__EXCERTO DO TEXTO__:
§ §

Por determinação de despacho do Relator proferido em 20 de Abril de 2010 foi notificado para constituir advogado sob pena de ser julgado extinto o recurso.
O recorrente veio requerer a suspensão da instância de forma a aguardar decisão a proferir em processo em que havia sido suscitada questão idêntica pendente neste Tribunal, o que foi indeferido por despacho do Relator proferido em 18 de Maio de 2010.
O recorrente veio requerer que se reconhecesse a nulidade da decisão da Ordem dos Advogados de suspensão da sua inscrição, o que foi indeferido por despacho do Relator proferido em 8 de Junho de 2010.
Na mesma data foi proferido despacho pelo Relator julgando extinto o recurso interposto para o Tribunal Constitucional, por falta de constituição de advogado pelo recorrente no prazo que lhe havia sido fixado.

§ §

__AMOSTRA DE DADOS__:
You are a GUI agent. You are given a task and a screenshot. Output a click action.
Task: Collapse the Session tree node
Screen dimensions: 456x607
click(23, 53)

§ §

__CONJUNTO DE TAREFAS__:
1. Responda às perguntas seguintes com base no excerto.
(a) Em que data foi proferido o despacho do Relator que determinou a notificação para constituir advogado?
(b) De que decisão da Ordem dos Advogados o recorrente pediu que se reconhecesse a nulidade?
(c) Por que motivo foi julgado extinto o recurso interposto para o Tribunal Constitucional?
2. Transcreva do excerto o trecho entre "O recorrente veio requerer a" e "havia sido fixado.", inclusive.

__RESPOSTAS ESCRITAS__:
1.
(a) Em 20 de Abril de 2010.
(b) Da decisão de suspensão da sua inscrição.
(c) Por falta de constituição de advogado pelo recorrente no prazo que lhe havia sido fixado.

2.
O recorrente veio requerer a suspensão da instância de forma a aguardar decisão a proferir em processo em que havia sido suscitada questão idêntica pendente neste Tribunal, o que foi indeferido por despacho do Relator proferido em 18 de Maio de 2010.
O recorrente veio requerer que se reconhecesse a nulidade da decisão da Ordem dos Advogados de suspensão da sua inscrição, o que foi indeferido por despacho do Relator proferido em 8 de Junho de 2010.
Na mesma data foi proferido despacho pelo Relator julgando extinto o recurso interposto para o Tribunal Constitucional, por falta de constituição de advogado pelo recorrente no prazo que lhe havia sido fixado.